Fakir Baykurt’un Uluguş aracılığıyla ortaya koyduğu düşünceler; bugün de arkasında durulacak, örnek alınacak, örnek gösterilecek sözler, düşüncelerdir.
Uluguş, hükümetin, devletin varsılların yanında olduğunu, sömürü mekanizmasını kavramış bir bilge olarak konuşur.
“…Başındaki Hökümet, hökümet değil ki! Yoksulları tutacağına varsılları tutuyor!”(sayfa;279)
“…Bre devrilesiciler! Petek petek ballarımız, (yok pahasına) kime gidiyor? Tulum tulum peynirlerimiz kime gidiyor? Onca av kuşlarını furup kırıp kime yolluyorsunuz? Size gidiyor taze kuzular, mor lahanalar! Oturup cavırlarla yiyorsunuz! Ama siz oturup hangi aşları pişirdiniz bunca yıldır yoksullara? Vergi dediniz, aldınız! Asker dediniz, yoldunuz! Oy dediniz, sandık sandık verdik, ay deşilesiciler! Hacılar sizinle, hocalar sizinle! Kurullar, üyeler emrinizde! Kalemler, tüfekler emrinizde! Alçattık belimizi, bindikçe bindiniz. Bunlar da can mı, insan mı demediniz, kıtlıklar, kıranlar oldu; hani bizim yoksullarımız deyip gelmediniz, ay devrilesiciler!…”(sayfa;280)

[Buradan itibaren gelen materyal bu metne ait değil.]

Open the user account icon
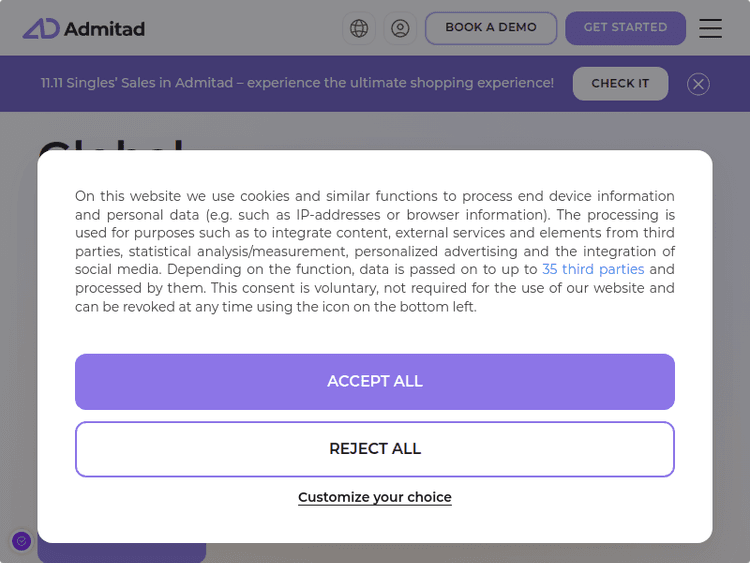Image resolution: width=750 pixels, height=563 pixels. [x=400, y=28]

“İnsan haksız bir iş görür de susar mı? Susmaz! Eğer susarsa, o insan mıdır? Değildir! Madem öyle, siz de susmayın. Verin el ele çıkarın sesinizi! Çıkarın, bir deneyin bakalım, ne kadar başaracaksınız? İşletin kafanızı! Kafa kafaya verin! Bugün arkadaşınızın başınıza gelen yarın sizin başınıza gelecek. Bunun kavgasını yapın! Başınıza gelen belayı defedin! Birleşin! Tortop ettiğiniz yumrukları başlarına bir kez vurdunuz mu yılarlar. Temelli yıldıramazsanız bile, gelecek sefer biraz korkak olurlar. Bir kez korkuttunuz mu, yere sermek kolaylaşır. (sayfa;157-158)
“…Onlar mı çok, biz mi çoğuz dünyada? Girersek, böyle bir dövüşe girelim! Görelim kim kimi tüketiyor?